To save on scrambles, is it normal to have the Average as a continuous subset of the Best Of event?
I.e. The last 5 scrambles in the 12 would be used as the average and any solve would be valid for Best Of.

As for the Magic, this event isn't really time consuming. It can be held whenever there's some free time. You could knock it out of the way during the 2x2x2.

EDIT:

The above was assuming that there was only one round. x.x
We'll need to also figure out how many rounds we want to have...

Tim.


----------



## Rawn (Oct 3, 2008)

Wow, I can't believe there's so much organizing and planning involved in getting an unofficial tournament running. I can't imagine organizing an official comp......


----------



## TimMc (Oct 3, 2008)

Rawn said:


> Wow, I can't believe there's so much organizing and planning involved in getting an unofficial tournament running. I can't imagine organizing an official comp......



It's just a series of really simple tasks. Most with dependencies... so practice will make perfect 

Someone who currently hosts WCA events saying it's easy, just do this this and this, is analogous to telling a noncuber that solving a Rubik's Cube is easy.

Tim.


----------



## Mike Hughey (Oct 3, 2008)

Don't you should go with more normal formats? There are pretty standard formats for most of those events, and I would think you'd want to go with the standard formats to get everyone used to what official competitions will be like.

Normal would be:
2x2x2, 3x3x3, 3x3x3 OH, 4x4x4, 5x5x5, Magic: average of 5
3x3x3 BLD: best of 3

Did I miss some reason for the odd formats?

Sorry - I know I'll never go to this, but I'm just fascinated watching the first cubing competition on your continent taking place. In a way, it's exciting.


----------



## TimMc (Oct 4, 2008)

Mike Hughey said:


> Don't you should go with more normal formats?
> Did I miss some reason for the odd formats?



Yeah, we probably should.

No reason, just looking at possible formats. 

@Magic: One string broke, so I can still solve it normally with no problems. Except now it's possible to do illegal moves (not that I need to). Hmm, Ninja can solve one - not sure about others though... I'll probably bring one anyway, even if it's not an event. 

Tim.


----------



## Faz (Oct 4, 2008)

TimMc said:


> Mike Hughey said:
> 
> 
> > Don't you should go with more normal formats?
> ...





OK I'm back from holidays.

First off, all events are average 3/5 in case of *DNF's. *Except for bld obviously - best of 3.

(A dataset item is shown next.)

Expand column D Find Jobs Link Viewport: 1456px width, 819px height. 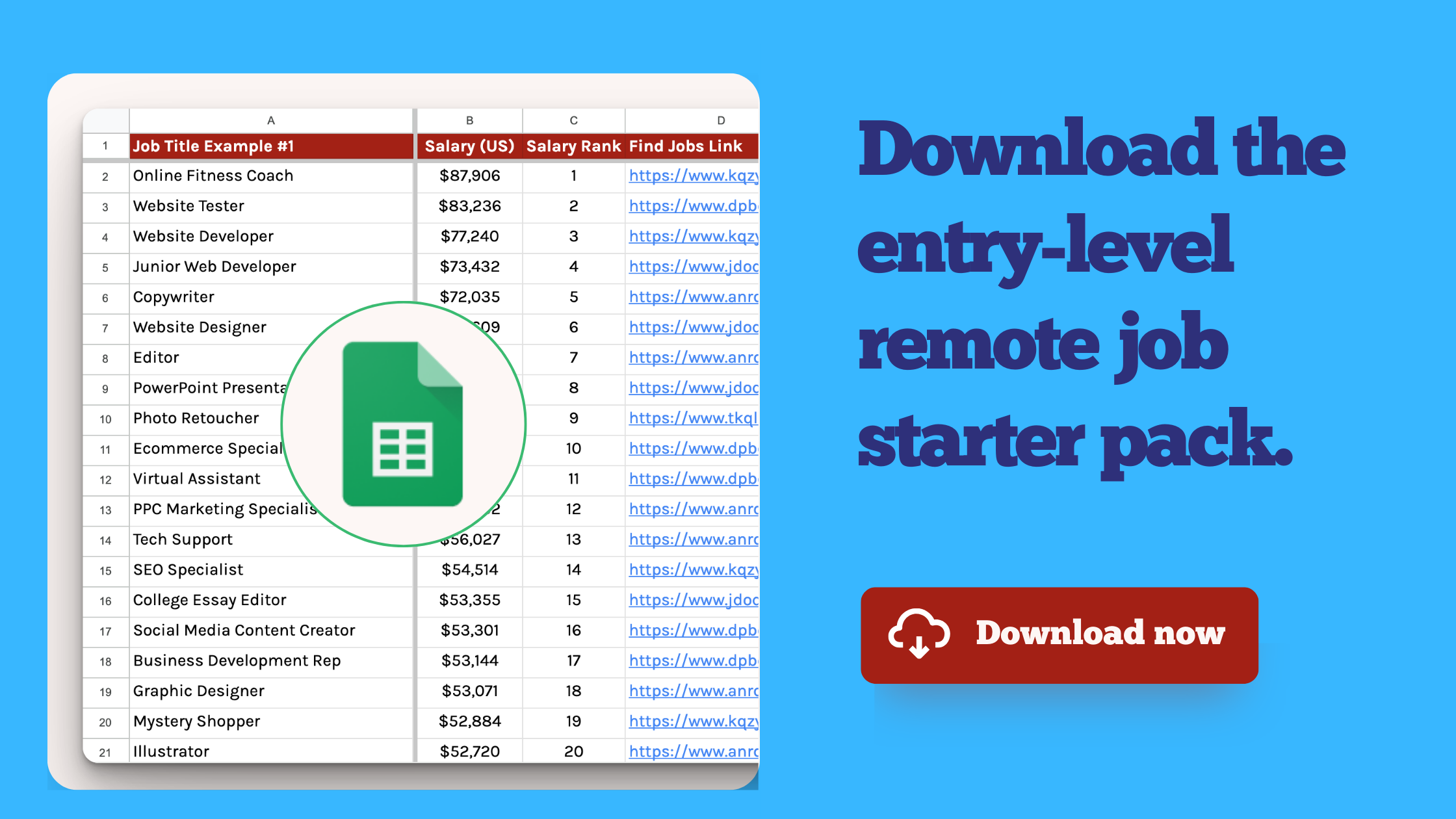click(757, 120)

Tim, you can get your colleague to print off:

5 x 2x2 scrambles
5 x 3x3 scrambles
3 x 3x3 bld scrambles
5 x 3x3 oh scrambles
5 x 4x4 scrambles
5 x 5x5 scrambles.

I will have another batch in case you forget them.

With the scrambling, we can just have 1 person scrambling all of them, but just make sure they dont look at their own cube or anyone elses.

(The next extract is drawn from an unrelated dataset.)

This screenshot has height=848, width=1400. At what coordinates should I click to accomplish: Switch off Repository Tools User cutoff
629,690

Tim, who will read out results? Also, i will print off rego and comp sheets. we can announce the aus records for peoples information as well

Prizes are certificates, Maybe some prize for the winner of 3x3?


----------



## Ton (Oct 4, 2008)

Rawn said:


> Wow, I can't believe there's so much organizing and planning involved in getting an unofficial tournament running. I can't imagine organizing an official comp......



Lol, I know....thats why Ron and me do this as team...Do you have so help? Need tips? Mail me or Ron


----------



## TimMc (Oct 4, 2008)

fazrulz said:


> With the scrambling, we can just have 1 person scrambling all of them, but just make sure they dont look at their own cube or anyone elses.
> 
> Tim, who will read out results? Also, i will print off rego and comp sheets. we can announce the aus records for peoples information as well
> 
> Prizes are certificates, Maybe some prize for the winner of 3x3?

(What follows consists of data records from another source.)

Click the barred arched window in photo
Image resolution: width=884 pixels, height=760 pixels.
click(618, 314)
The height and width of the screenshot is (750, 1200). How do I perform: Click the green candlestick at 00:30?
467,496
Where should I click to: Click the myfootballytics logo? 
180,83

Scrambling: The same scramble would be used for all cubes in one round wouldn't it? So someone will have to sit out for each event (i.e. each take a turn). I don't mind sitting out of the 5x5x5 and *maybe* the 4x4x4. ;-)

Anyone who can project their voice can read out the results. I don't mind, as long as I don't have a cold 

Prizes: Maybe 2x2 3x3 4x4 5x5 sets of smooth tiles from cubesmith? Just one set for 1st place in each category (with 2x2 winner getting a 2x2 set etc).

Tim.


----------



## Faz (Oct 4, 2008)

If you wanna get prizes, its up to you. 


You will not sit out for anything, we can just have you scramble mine, and then ill scramble everyone elses. I know that you wont look at the scramble, and even if you do i dont really care, the comp is unnoficial


----------



## Rubixcubematt (Oct 4, 2008)

TimMc said:


> Anyone who can project their voice can read out the results. I don't mind, as long as I don't have a cold
> 
> Tim.



the church has a sound system, (microphone, speakers) we can use them


----------



## shidonii (Oct 4, 2008)

Update from me, I should be able to come but I have relatives coming soon so I'm not 100% sure.
I can enter 2x2-5x5 and maybe 3x3 OH  I dont think I can get a Magic in time.


----------



## Rubixcubematt (Oct 4, 2008)

shidonii said:


> Update from me, I should be able to come but I have relatives coming soon so I'm not 100% sure.
> I can enter 2x2-5x5 and maybe 3x3 OH  I dont think I can get a Magic in time.



it be cool to see you there, mabye you could race tim at the 7x7


----------



## shidonii (Oct 5, 2008)

I'm slow at 7x7, still have to work out an efficient way to solve the last 2 centers.


----------



## TimMc (Oct 5, 2008)

shidonii said:


> I'm slow at 7x7, still have to work out an efficient way to solve the last 2 centers.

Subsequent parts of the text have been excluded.